Topic: Rethinking Organic Farming in the Post-Socialist Context: Lessons from Bulgaria
Keywords: organic farming policy; policy transposition; organic sector development; Bulgaria
On the basis of an in-depth qualitative study covering the period between 1990-2015, this article discusses the case of Bulgaria as an example of a new EU Member State that implemented EU organic farming policies in a top-down process during EU accession. We explore the difficulties in transposing a concept originating in Western Europe to post-Socialist countries, and particularly ask what this transposing of an alien concept means for long-term development of the organic sector. We found that the top-down agenda-setting for organic farming in Bulgaria resulted in inefficient policies that inhibited an orientation of producers towards the market’s needs. Tacit assumptions underlying the concept of organic farming in Western Europe, such as the relevance of social capital could not be sustained in Bulgaria, which added to the challenges of policy implementation.
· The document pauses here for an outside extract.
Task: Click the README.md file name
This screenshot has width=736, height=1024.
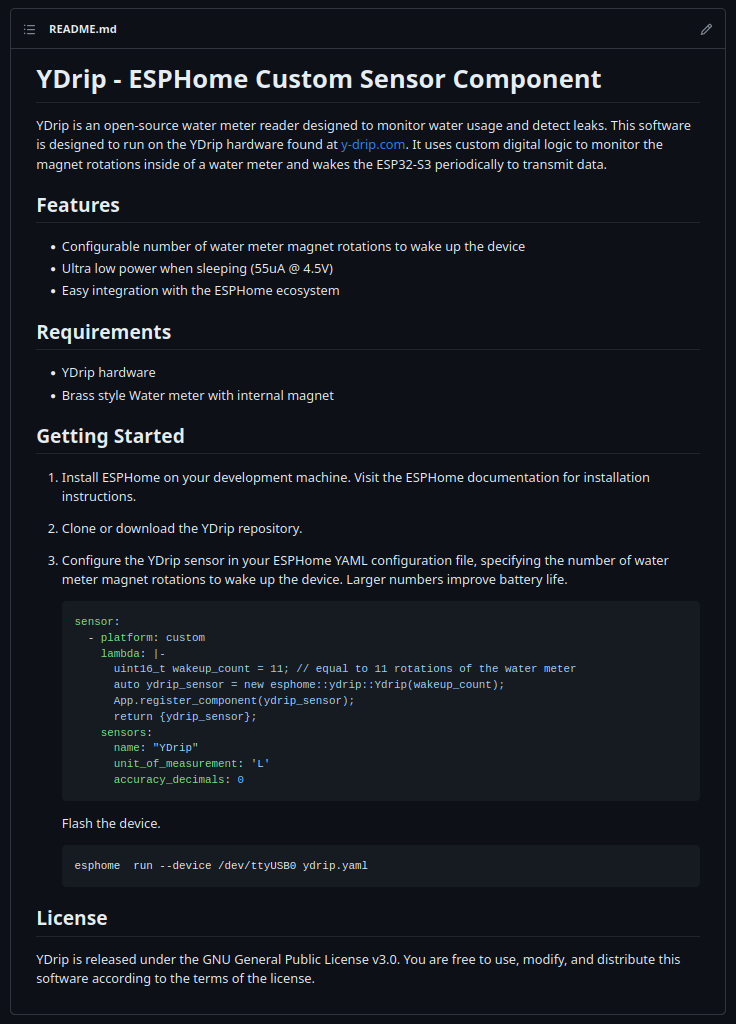Action: pos(83,29)
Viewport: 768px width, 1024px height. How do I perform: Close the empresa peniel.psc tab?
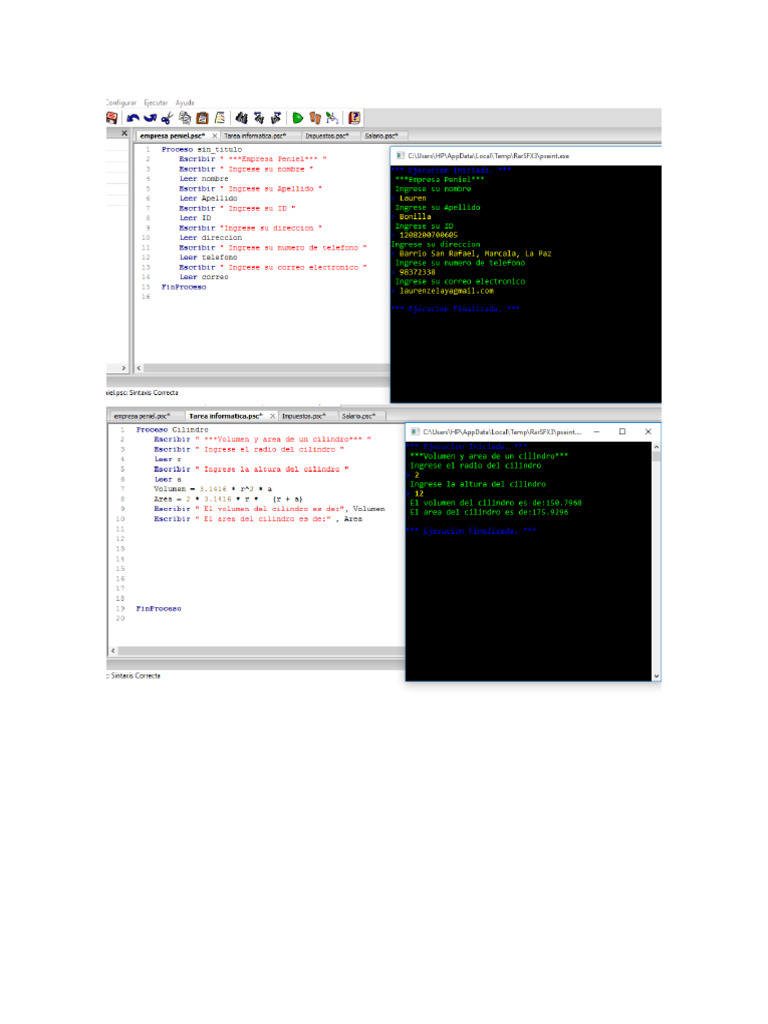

To increase policy efficiency, we recommend a policy process that involves the expertise of all organic sector actors, including organic operators, but also policymakers, organic organisations, consumers and academic experts. Expertise and knowledge requirements are diverse, touching policy, market, collective action and practice-oriented skills. Integrating these skills could maximise success in finding the best solution for implementing – and adjusting – a foreign concept meaningfully in a particular local context.